- Opening Delimiter -

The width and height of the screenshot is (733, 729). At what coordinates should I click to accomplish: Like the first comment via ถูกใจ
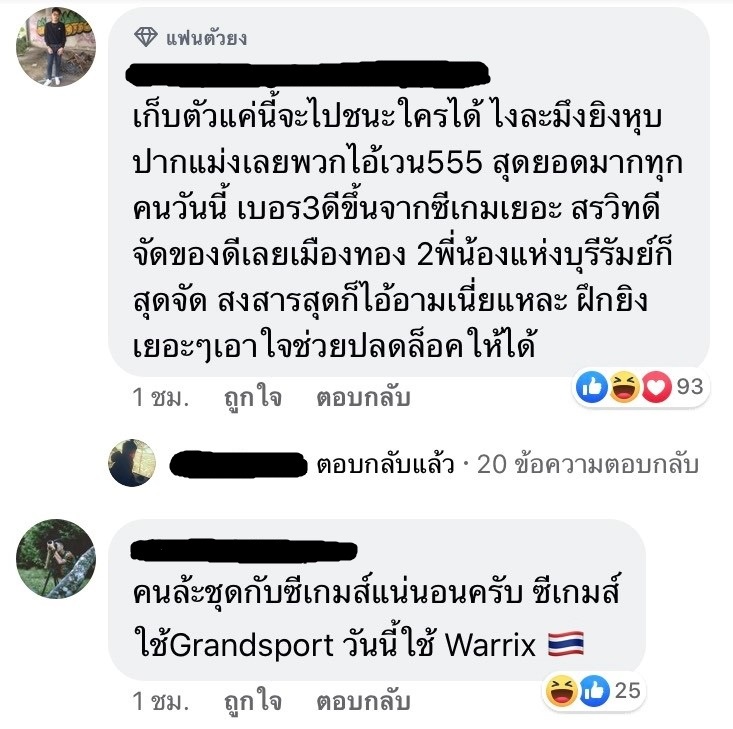click(x=253, y=397)
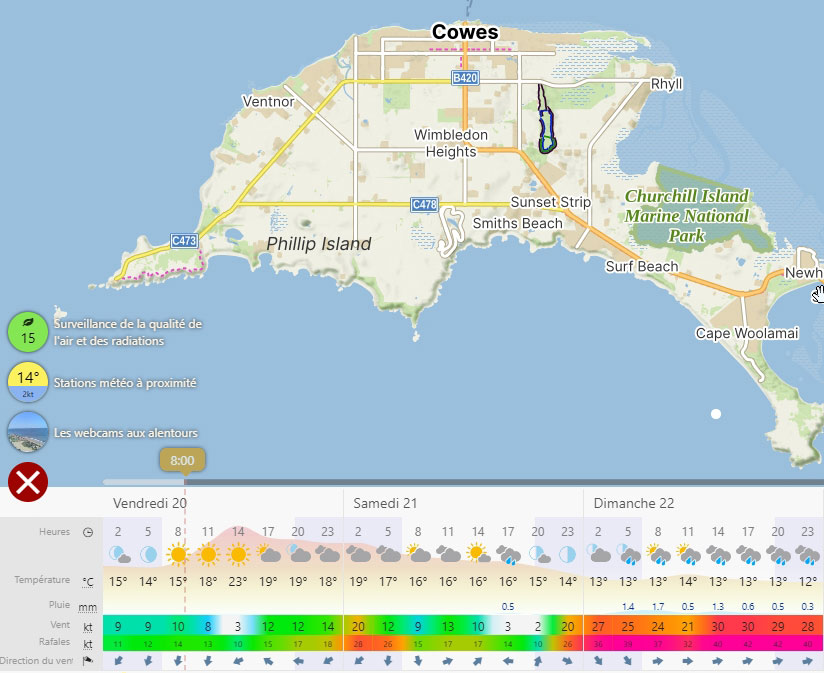This screenshot has height=673, width=824.
Task: Toggle wind speed unit kt
Action: tap(88, 627)
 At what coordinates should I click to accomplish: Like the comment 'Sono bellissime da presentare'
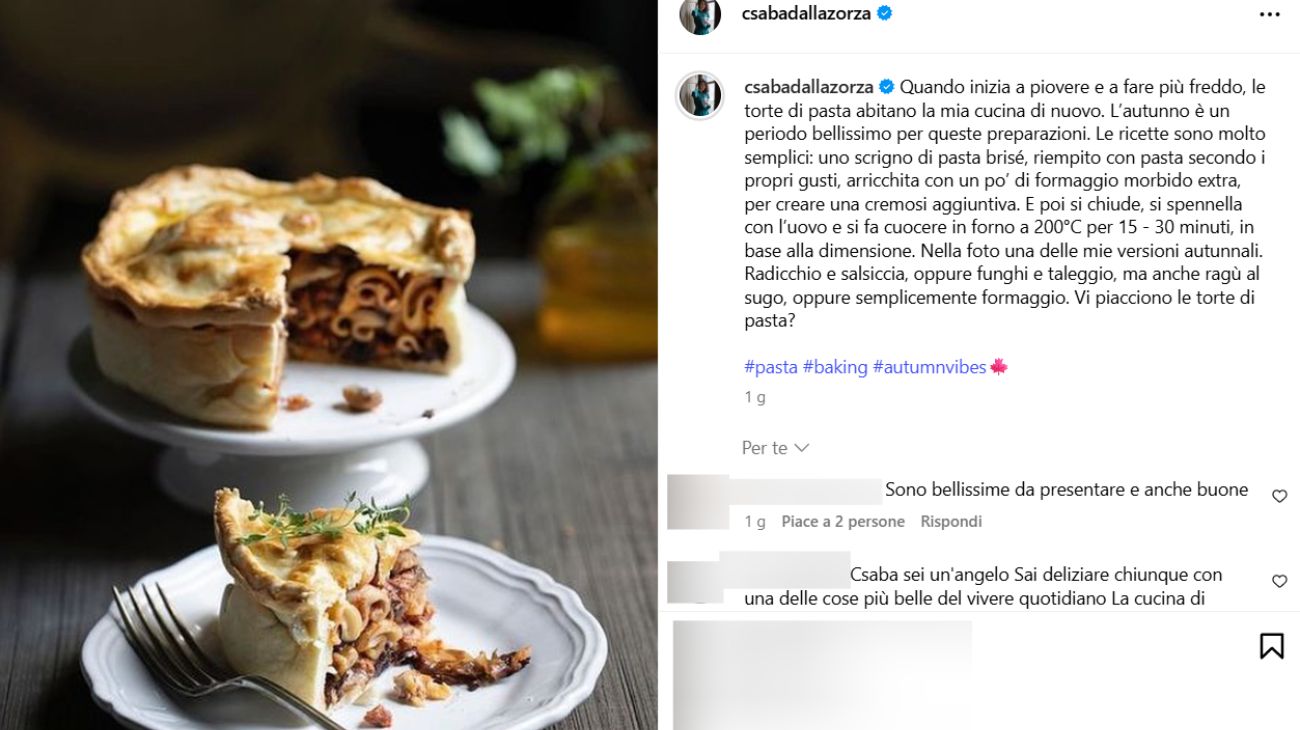click(1279, 496)
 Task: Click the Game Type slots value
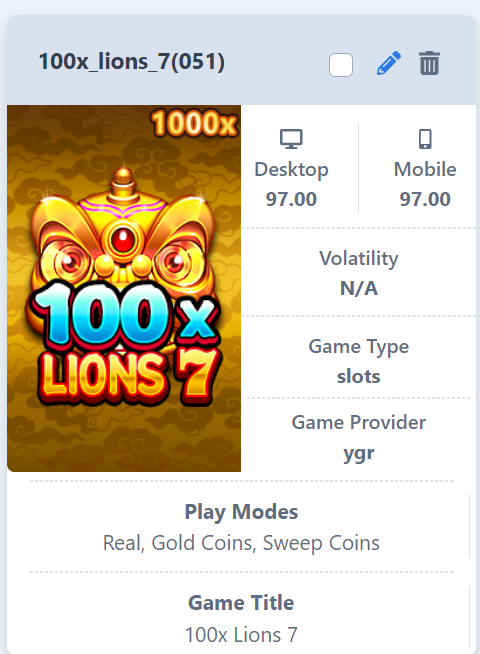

- Closing Delimiter -

Goal of the exercise —
Reproduce the listing above exactly, without a single picture.

Result for this task —
The width and height of the screenshot is (733, 729). At what coordinates should I click to accomplish: Like the first comment via ถูกใจ
click(x=253, y=397)
This screenshot has height=673, width=824.
Task: Toggle wind speed unit kt
Action: tap(88, 627)
 At what coordinates should I click to accomplish: Like the comment 'Sono bellissime da presentare'
click(1279, 496)
 Task: Click the Game Type slots value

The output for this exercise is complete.